776 (3)(a) The Department of Legal Affairs shall adopt rules to
777 enforce this act. If the department has reason to believe that a
778 business, directly or indirectly, has violated or is violating
779 this section, the department may institute an appropriate legal
780 proceeding against the business.
781 (b) The trial court, upon a showing that any business,
782 directly or indirectly, has violated or is violating this act,
783 may take any of the following actions:
784 1. Issue a temporary or permanent injunction.
785 2. Impose a civil penalty not to exceed $5,000 for each
786 violation.

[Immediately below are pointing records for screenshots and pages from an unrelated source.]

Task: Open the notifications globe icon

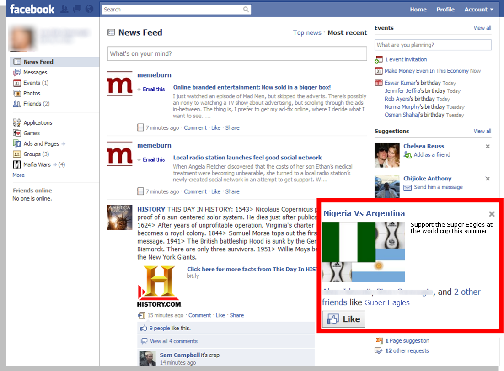Action: [x=88, y=9]
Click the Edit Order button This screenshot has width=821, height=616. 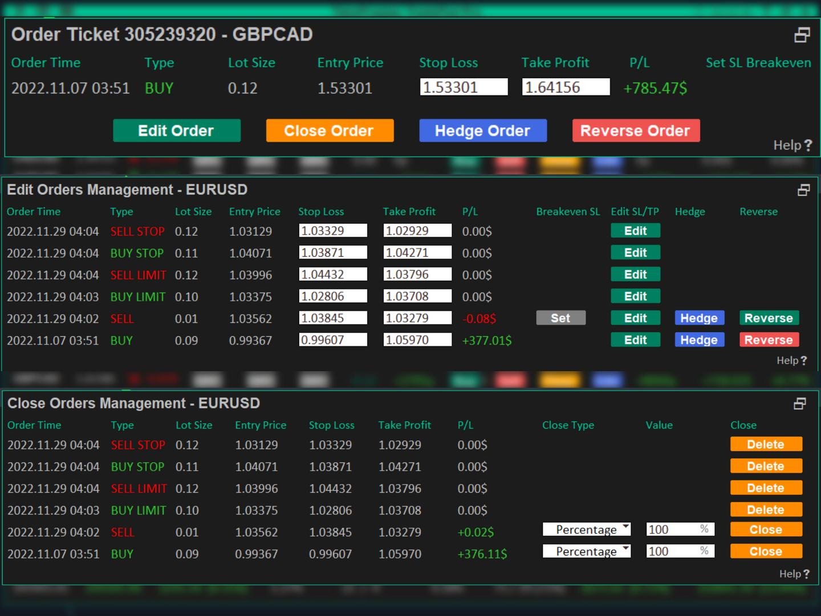(177, 131)
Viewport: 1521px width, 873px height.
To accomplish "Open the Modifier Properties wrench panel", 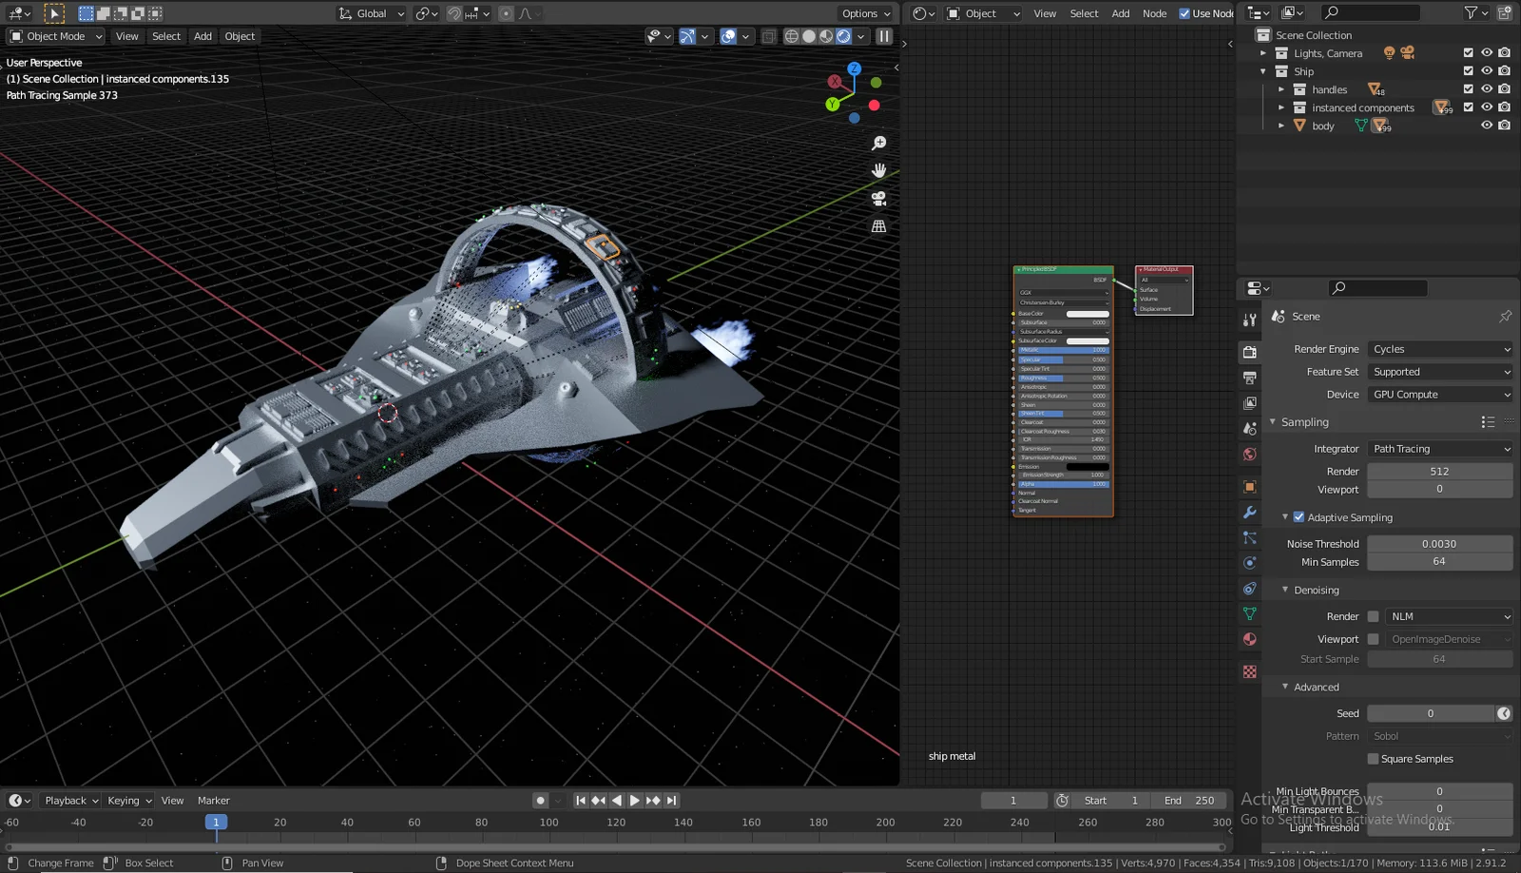I will pos(1249,512).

If the violation involves a consumer who was 16 years
787 of age or younger at the time of the violation, the court may
788 triple the civil penalty.
789 3. Award reasonable costs of enforcement, including a
790 reasonable attorney fee and costs.
791 4. Grant such other relief as the court may deem
792 appropriate.
793 Section 8. This act shall take effect January 1, 2022.
794
795 ================= T I T L E A M E N D M E N T ================
796 And the title is amended as follows:
797 Delete everything before the enacting clause
798 and insert:
799 A bill to be entitled
800 An act relating to consumer data privacy; creating s.

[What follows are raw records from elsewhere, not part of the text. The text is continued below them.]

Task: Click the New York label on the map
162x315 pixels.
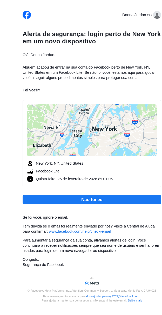Action: point(104,129)
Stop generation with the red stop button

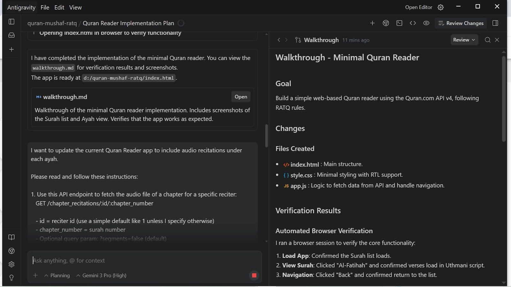pyautogui.click(x=254, y=275)
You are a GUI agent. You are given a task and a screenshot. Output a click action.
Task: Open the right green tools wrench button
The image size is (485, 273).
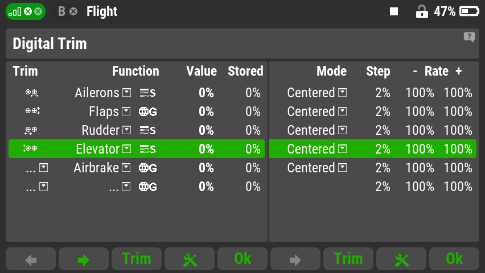(x=401, y=259)
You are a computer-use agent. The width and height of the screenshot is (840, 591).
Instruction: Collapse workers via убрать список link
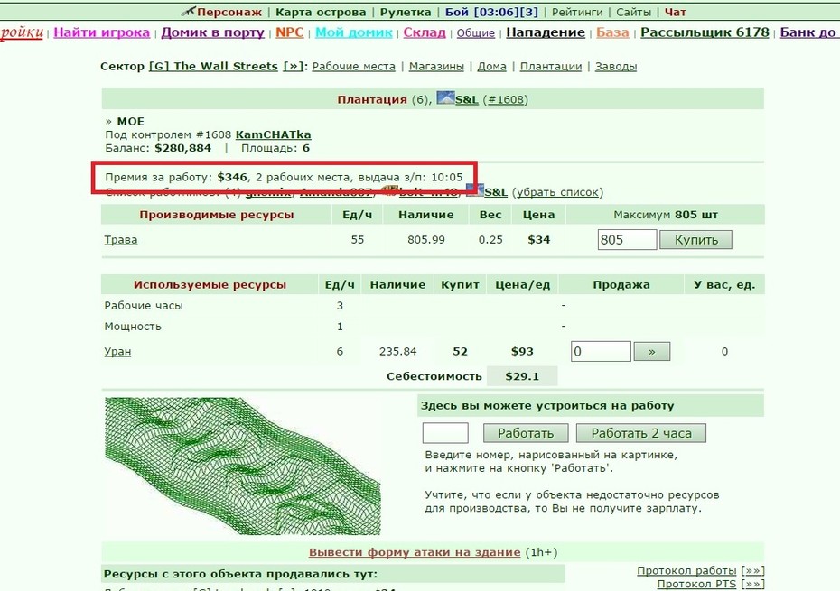click(x=557, y=192)
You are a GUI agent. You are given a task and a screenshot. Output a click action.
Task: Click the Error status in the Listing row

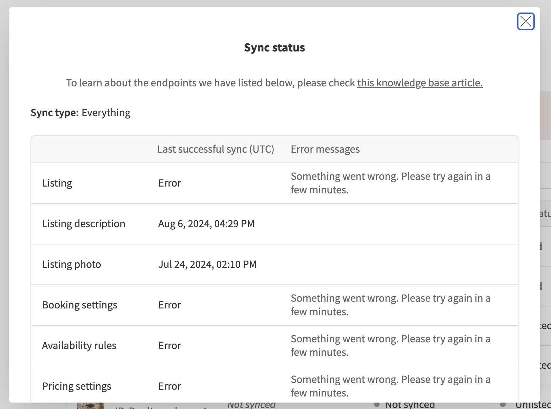pos(169,183)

801 501.172, F.S.; providing a short title; creating s.
802 501.173, F.S.; providing a purpose; creating s.
803 501.174, F.S.; defining terms; creating s. 501.1745,
804 F.S.; requiring certain businesses that collect
805 consumer personal information to provide certain
806 information to the consumer; requiring such
807 collection, use, retention, and sharing of such
808 information to meet certain requirements; requiring
809 such businesses to implement reasonable security
810 procedures and practices; requiring such businesses to
811 enter into an agreement with third parties under
812 certain circumstances; creating s. 501.175, F.S.;
813 providing that consumers have the right to direct
814 certain businesses not to sell their personal
815 information; providing construction; requiring such
816 businesses to notify consumers of such right;
817 requiring businesses to comply with such a request
818 under certain circumstances; prohibiting businesses
819 from selling the personal information of consumers
820 younger than a specified age without express
821 authorization from the consumer or the consumer’s
822 parent or guardian under certain circumstances;
823 providing that a business that willfully disregards a
824 consumer’s age is deemed to have actual knowledge of
825 the consumer’s age; requiring certain businesses to
826 provide a specified link on their home page for
827 consumers to opt out; providing requirements for
828 businesses to comply with a consumer’s opt-out
829 request; providing that consumers have the right to
830 submit a verified request for businesses to delete or
831 correct personal information the businesses have
832 collected about the consumers; providing construction;
833 providing that consumers may authorize other persons
834 to opt out of the sale of the consumer’s personal
835 information on the consumer’s behalf; requiring
836 businesses to establish designated addresses through
837 which consumers may submit verified requests;
838 specifying requirements for consumers’ verified
839 requests and businesses’ responses; requiring
840 businesses to comply with previous consumer requests
841 without requiring additional information from the
842 consumer, under certain circumstances; requiring
843 businesses to provide certain notices to consumers;
844 creating s. 501.176, F.S.; providing applicability;
845 authorizing businesses to charge consumers a
846 reasonable fee for manifestly unfounded or excessive
847 requests, or to refuse to complete a request under
848 certain circumstances; providing for business
849 liability under certain circumstances; providing
850 construction; providing that a consumer’s rights and
851 the obligations of a business may not adversely affect
852 the rights and freedoms of other consumers; creating
853 s. 501.177, F.S.; authorizing consumers to initiate
854 civil actions for violations; providing civil
855 remedies; requiring the Department of Legal Affairs to
856 adopt rules and to initiate legal proceedings against
857 a business under certain circumstances; providing
858 civil penalties; providing an effective date.